FAB Q2 net income slides as provision charges rise

The bank said it focused on 'diligent risk management' and providing relief to its clientele during the second quarter

Abu Dhabi, United Arab Emirates - February 7th, 2018: FAB (First Abu Dhabi Bank) Head office - Business Park. Wednesday, February 7th, 2018. Twofour54, Abu Dhabi. Chris Whiteoak / The National
Powered by automated translation

First Abu Dhabi Bank, the UAE’s largest lender by assets, reported a 25 per cent drop in its second quarter net income, dragged down by a rise in provisions amid the pandemic-driven economic slowdown.

Net profit for the three months to the end of June fell to Dh2.41 billion, FAB said in a statement to the Abu Dhabi Securities Exchange, where its shares trade.

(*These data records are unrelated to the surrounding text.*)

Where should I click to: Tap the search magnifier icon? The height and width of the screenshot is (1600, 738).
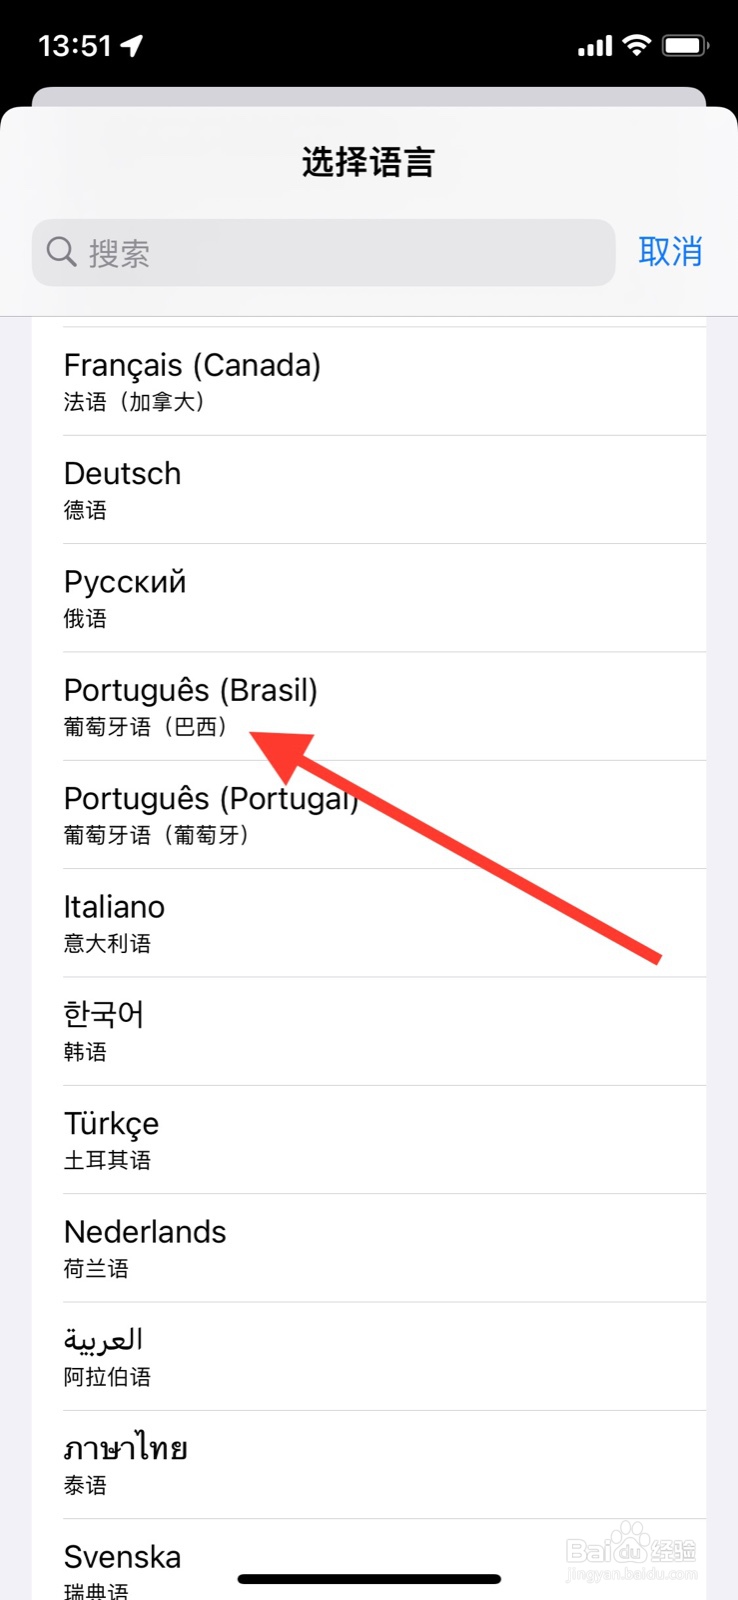(61, 252)
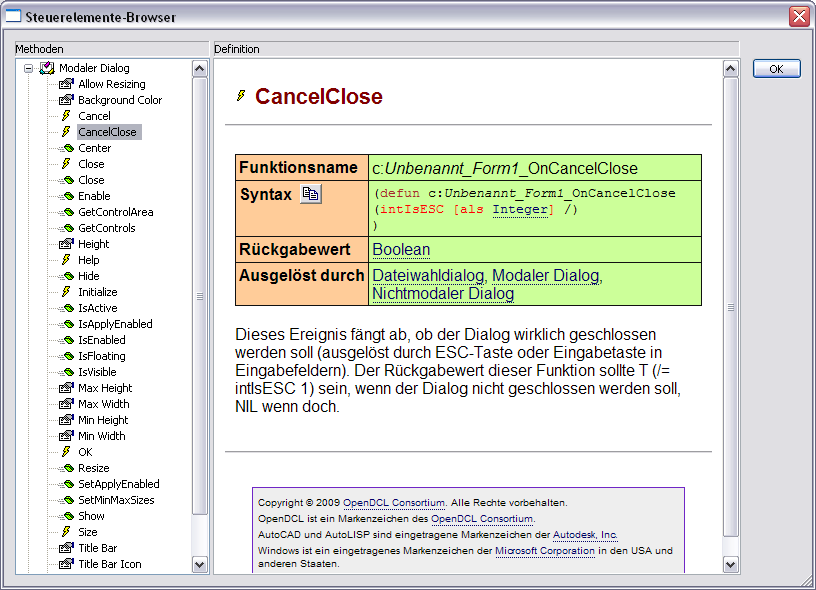Click the property icon next to Background Color
The width and height of the screenshot is (816, 590).
[x=66, y=100]
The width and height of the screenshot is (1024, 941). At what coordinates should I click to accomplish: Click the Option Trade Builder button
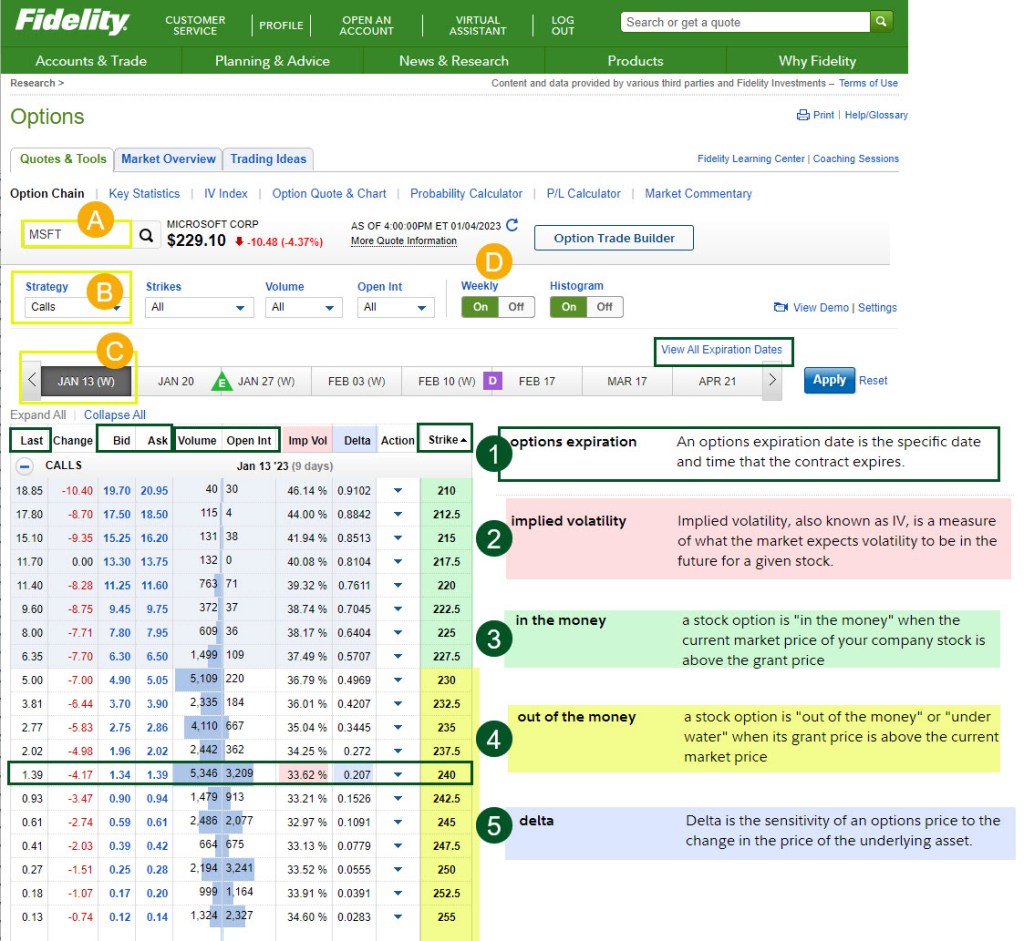pos(613,238)
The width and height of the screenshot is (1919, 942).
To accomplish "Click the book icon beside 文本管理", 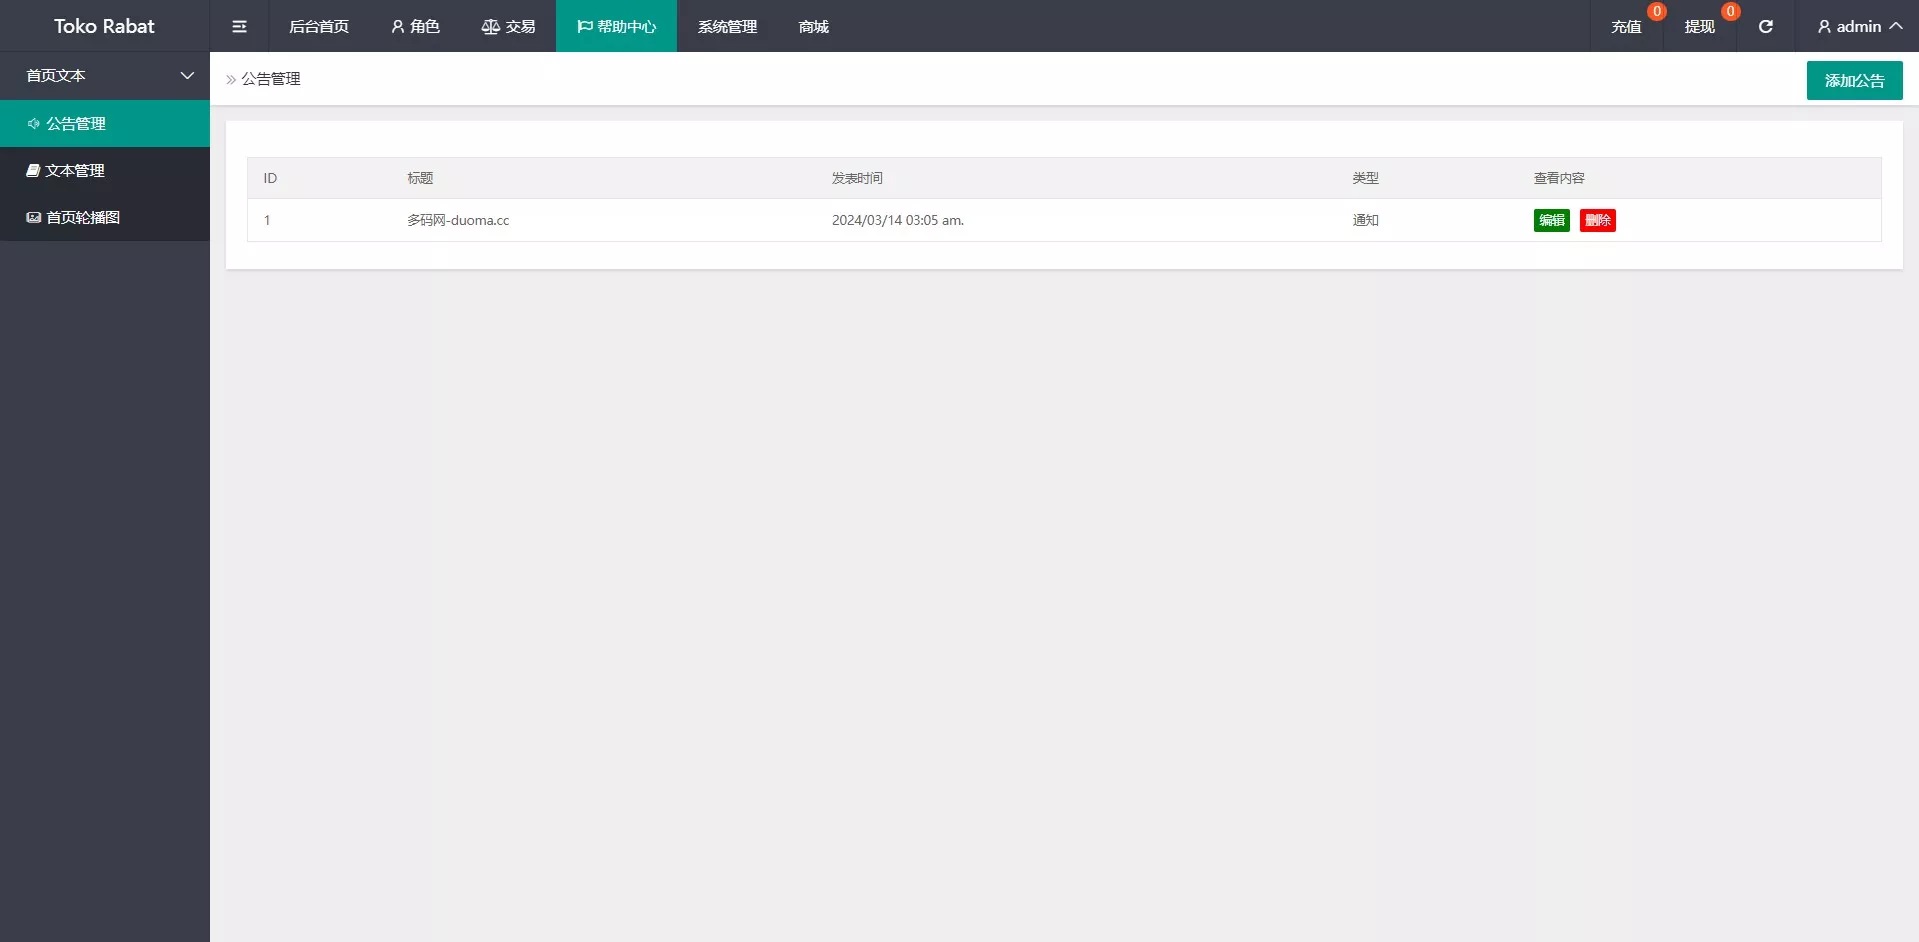I will [33, 171].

Net impairment charges for the reporting quarter climbed to Dh1.06bn from Dh467 million a year earlier.

The lender's first half group net profit declined to Dh4.8bn, from Dh6.3bn in the year earlier period. Operating costs for the period declined 3 per cent year-on-year to Dh2.6bn.

Total assets at the end of June grew 12 per cent year-on-year to Dh866bn. Loans and advances jumped 5 per cent to Dh385bn, while customer deposits at Dh519bn were up 12 per cent from a year earlier period, despite economic headwinds.

“FAB delivered a resilient performance in the first half of 2020 in a period of unprecedented challenges," André Sayegh, FAB's group chief executive, said.

"Looking forward, FAB will embrace change and opportunity as the world enters a new normal, and as we remain firmly focused on delivering long term value for our customers, shareholders and the wider community."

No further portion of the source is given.